▶ [SOAL 1] Ketik ulang bagian teks tentang sholat mulai dari "Dalam menentukan waktu-waktu" sampai "dia, datang (lagi)", termasuk kedua bagian itu.
▶ [SOAL 2] Dalam teks tentang sholat, hadis siapa yang disebut sebagai riwayat paling lengkap mengenai waktu-waktu sholat?

▶ [TEKS YANG DIBERIKAN]
------------------------------

Sholat dalam Islam mempunyai
kedudukan yang tinggi diantara ibadah-ibadah lainnya, sehingga tidak ada ibadah
yang menyamai kedudukannya. Dan di antara keistimewaan sholat adalah, ia
merupakan ibadah yang pertama kali diwajibkan Allah swt secara langsung
terhadap RasulNYA tanpa ada perantara antara keduanya pada malam Isra’ Mi’raj
yaitu di Sidratil Muntaha. Dari keistimewaan inilah ibadah sholat harus sesuai
dengan apa yang diajarkan oleh Rasulullah saw baik dari gerakannya,
do’a-do’anya sampai waktu-waktunya, sehingga barang siapa yang melaksanakan
sholat tidak sesuai dengan tuntunan yang diajarkan Rasulullah saw maka
amalannya tertolak. Contohnya, jika seseorang sholat akan tetapi dia
tidak mengikuti waktu yang ditetapkan oleh Nabi saw maka sholatnya batal dan
tertolak disisi Allah swt karena dia mengerjakannya tidak sesuai dengan yang
diajarkan Rasulullah saw.
Dalam menentukan waktu-waktu sholat Rasulullah saw
sudah mengajarkannya pada kita dalam banyak hadis yang disampaikan melalui
sahabat, tabi’in dan seterusnya akhirnya sampai pada kita. Akan tetapi dalam
riwayat-riwayat tersebut ada riwayat yang paling lengkap di dalamnya Rasulullah
saw mengajarkannya secara detail, riwayat tersebut adalah hadis Jabir bin
Abdullah yang mana beliau menceritakan beliau menceritakan :
“Bahwa Nabi saw didatangi oleh
(malaikat) Jibril a.s. seraya berkata kepada Beliau : ‘Bangunlah, lalu
shalatlah. Maka Beliau shalat dzuhur diwaktu Matahari tergelincing (ke arah
Arab). Kemudian dia datang (lagi) kepada Beliau di waktu Ashar ketika bayangan
segala sesuatu sama (panjangnya) dengannya. Kemudian dia datang (lagi) kepada
Beliau pada waktu maghrib seraya berkata ‘Bangunlah lalu shalatlah.’ Maka
Beliau shalat maghrib di kala matahari terbenam. Kemudia dia, datang (lagi)

------------------------------

▶ [BARIS DATA]
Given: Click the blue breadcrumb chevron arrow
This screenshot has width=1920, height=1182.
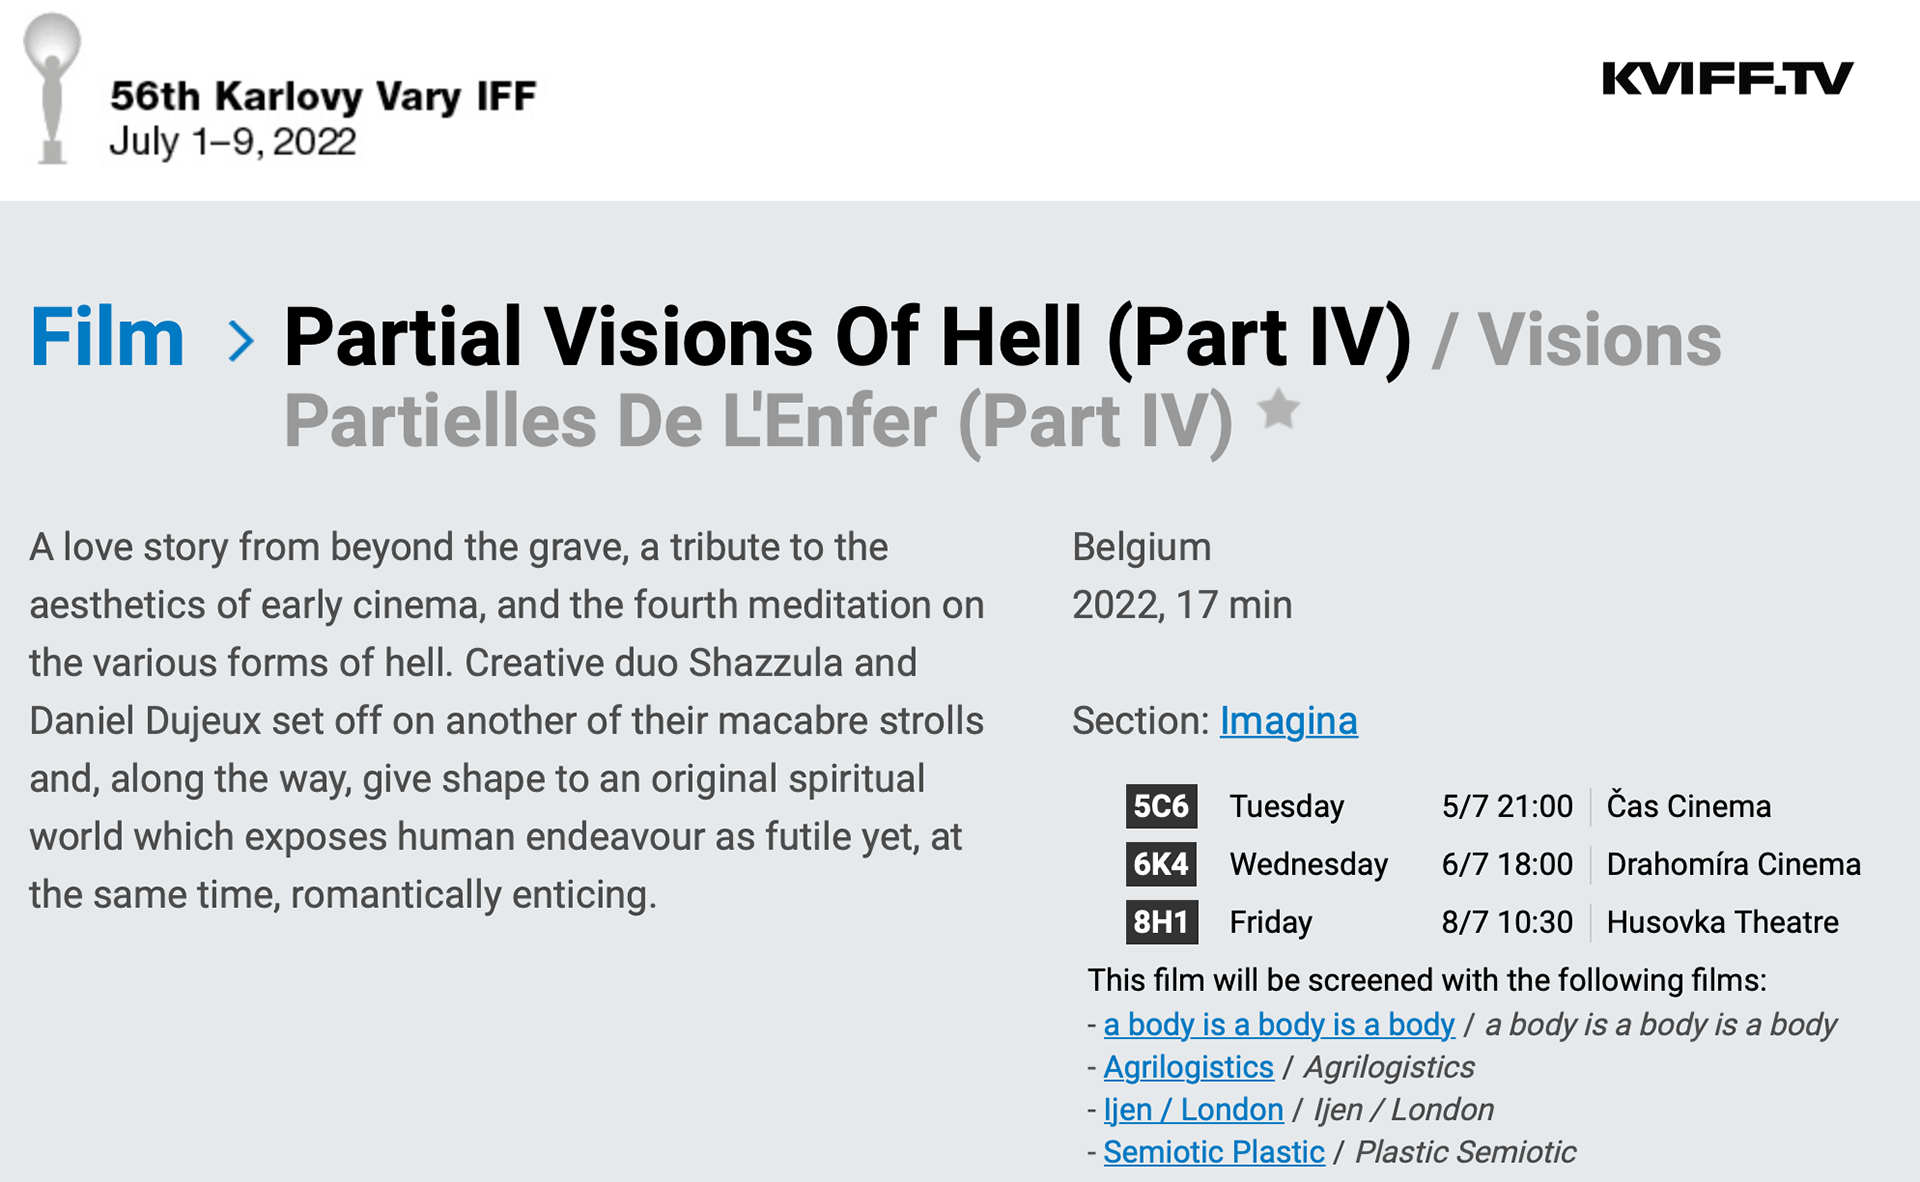Looking at the screenshot, I should click(240, 340).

------------------------------

▶ [JAWABAN TERTULIS 1]
Dalam menentukan waktu-waktu sholat Rasulullah saw
sudah mengajarkannya pada kita dalam banyak hadis yang disampaikan melalui
sahabat, tabi’in dan seterusnya akhirnya sampai pada kita. Akan tetapi dalam
riwayat-riwayat tersebut ada riwayat yang paling lengkap di dalamnya Rasulullah
saw mengajarkannya secara detail, riwayat tersebut adalah hadis Jabir bin
Abdullah yang mana beliau menceritakan beliau menceritakan :
“Bahwa Nabi saw didatangi oleh
(malaikat) Jibril a.s. seraya berkata kepada Beliau : ‘Bangunlah, lalu
shalatlah. Maka Beliau shalat dzuhur diwaktu Matahari tergelincing (ke arah
Arab). Kemudian dia datang (lagi) kepada Beliau di waktu Ashar ketika bayangan
segala sesuatu sama (panjangnya) dengannya. Kemudian dia datang (lagi) kepada
Beliau pada waktu maghrib seraya berkata ‘Bangunlah lalu shalatlah.’ Maka
Beliau shalat maghrib di kala matahari terbenam. Kemudia dia, datang (lagi)

▶ [JAWABAN TERTULIS 2] Hadis Jabir bin Abdullah.